白昼夢を見るのは脳の能力が高すぎるためで注意散漫になるのもそのせいかもしれない

白昼夢を見るのは「脳の能力が高すぎる」ためで、注意散漫になるのもそのせいかもしれない

日中に物思いにふけったように白昼夢の状態に入る人は「注意力が足りない」などといわれることがありますが、ある研究ではそれがまったく逆で、白昼夢を見る人の中には知性が高く、脳の処理能力に優れている人がいることが明らかになっています。

Functional connectivity within and between intrinsic brain networks correlates with trait mind wandering. – PubMed – NCBI
https://www.ncbi.nlm.nih.gov/pubmed/28705691

Daydreaming is Good.

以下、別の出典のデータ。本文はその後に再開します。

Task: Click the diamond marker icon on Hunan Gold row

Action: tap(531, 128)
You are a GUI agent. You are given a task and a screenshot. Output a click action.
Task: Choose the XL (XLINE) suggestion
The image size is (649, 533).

It Means You’re Smart
http://www.news.gatech.edu/2017/10/24/daydreaming-good-it-means-youre-smart

ジョージア工科大学の研究チームの研究によると、ある場面で他のことに注意が向いているような人であっても、それは必ずしも集中力が乏しいというわけではなく、むしろ頭が良くてクリエイティブな人である場合も存在しているとのこと。
論文の共同著者であるジョージア工科大学のエリック・シューマッハ心理学准教授は、「効率の良い脳を持つ人は、脳のキャパシティーが高すぎて意識があちこちに向かうことを止められない人がいます」と語っています。

研究チームでは、100人以上の被験者の脳活動を調査しています。
被験者には5分間にわたってある一点に集中するように指示が与えられ、その間の脳の活動をMRIでデータ化して脳内のどの部分が協働しているのかを調査しました。

その結果、与えた指示は同じでも人によって脳の使われている場所が違うことが判明。
論文の筆頭著者で博士過程にあるクリスティン・ゴールドウィン氏は、「相関性のある脳の測定データが、目の覚めた安静時において脳のどの部分が一緒に働くのかについて洞察を与えてくれました。
興味深いことに調査からは、これらの状態にある脳の同じ活動パターンが、異なった認知能力に関連していることが示されています」とコメントしています。

また、被験者に対しては「実生活の中でどれぐらい白昼夢の状態になるか」を尋ねています。
そして、MRIのデータと質問に対する回答のデータを組み合わせることで、白昼夢に入る頻度とその時の心の働きについての調査が行われました。

そしてさらに、その結果を被験者に対して行った知力テストおよび創造力テストの調査結果との比較を行ったところ、白昼夢に多く入る人ほどテストで良い成績を残す傾向にあることが判明。
また、MRIの中に入れられていた時に脳が効率的に活動していたことも判明しているとのこと。
つまり、白昼夢に入りやすい人は、知的・創造性の面で高い能力があり、脳の活動も効率が良いという傾向が浮き彫りになっています。

シューマッハ氏はこの結果について、「『心ここにあらず』という状態について悪いものだと考えがちです。
しかし我々のデータからは、これが常に正しいわけではないことが明らかです。
何人かの人は、より効率的な脳を持っています」とコメント。
白昼夢の状態に入りがちな人はそもそも脳の処理能力が高く、与えられた課題を早くこなしてしまうことで、別のとピックに意識が向けられることになるというわけです。

そしてシューマッハ氏は、自分がそのタイプにあるかどうかを確かめる方法を紹介。
誰かと会話しているときに別のことに意識が向けられ、しかも会話に意識を戻したときにまったく会話の内容から取り残されていないのであれば、自分はそのタイプにあるとしています。